The choice of definitions for staphyloma and myopic maculopathy have not been justified. The staphyloma definition chosen was from Curtin from 1977. While this represents the classical staphyloma definition, more recent studies have shown that the structural correlates do not necessarily fit with the fundoscopy image classification detailed in Curtin’s original paper. A more recent classification, correlating MRI-based structural changes to fundus images (2014; https://pubmed.ncbi.nlm.nih.gov/24813630/) would be more appropriate. Likewise, the classification of myopic maculopathy by Avila is from 1984, while there are more recent classification systems like the META-PM (2015; https://pubmed.ncbi.nlm.nih.gov/25634530/) or ATN (2019; https://pubmed.ncbi.nlm.nih.gov/30391362/) definitions. What is the justification for using these older classification systems, which are not in keeping with the proposed classifications for clinical studies from the International Myopia Institute (https://iovs.arvojournals.org/article.aspx?articleid=2727312)?

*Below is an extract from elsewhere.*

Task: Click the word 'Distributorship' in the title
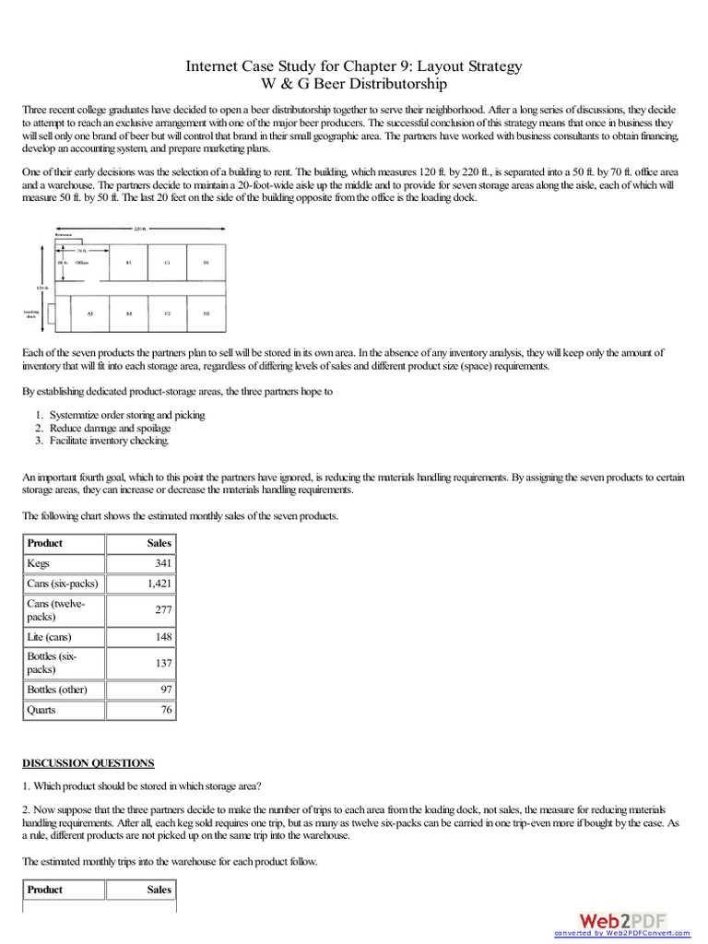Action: [x=397, y=85]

Title: “The high myopia” should just be “High myopia” in the title.

Introduction: It would be good to include discussion of animal models of myopia that also investigate complement/inflammatory mediators in the introduction and discussion (e.g.  https://www.ncbi.nlm.nih.gov/pmc/articles/PMC4539642/ , https://pubmed.ncbi.nlm.nih.gov/27470424/)

Methods, Page 3, Line 101: If the definition of staphyloma that is used continues to be that of Curtin, then the reference needs to include the date here, and the complete reference in the reference list (Transactions of the American Ophthalmological Society, 1977; 75: 67-86).

Methods, Page 3, Line 101-102: If the definition of myopic maculopathy that is used continues to be that of Avila, et al., the reference needs to be included here, rather than in the Results, line 142.

Discussion, Page 6, Line 179: Outline what these “certain diseases” are.

Conclusion, Page 7: This is just a duplication of the last paragraph of the discussion. Delete and move conclusion heading up.